Prompt: Copy out every one of the items below word for word, with no changes.

-- BEGIN Raw data --

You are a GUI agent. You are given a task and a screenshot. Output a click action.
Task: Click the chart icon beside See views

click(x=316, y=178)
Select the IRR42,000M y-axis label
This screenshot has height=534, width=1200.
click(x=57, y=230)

-- END Raw data --

Written response:
You are a GUI agent. You are given a task and a screenshot. Output a click action.
Task: Click the chart icon beside See views

click(x=316, y=178)
Select the IRR42,000M y-axis label
This screenshot has height=534, width=1200.
click(x=57, y=230)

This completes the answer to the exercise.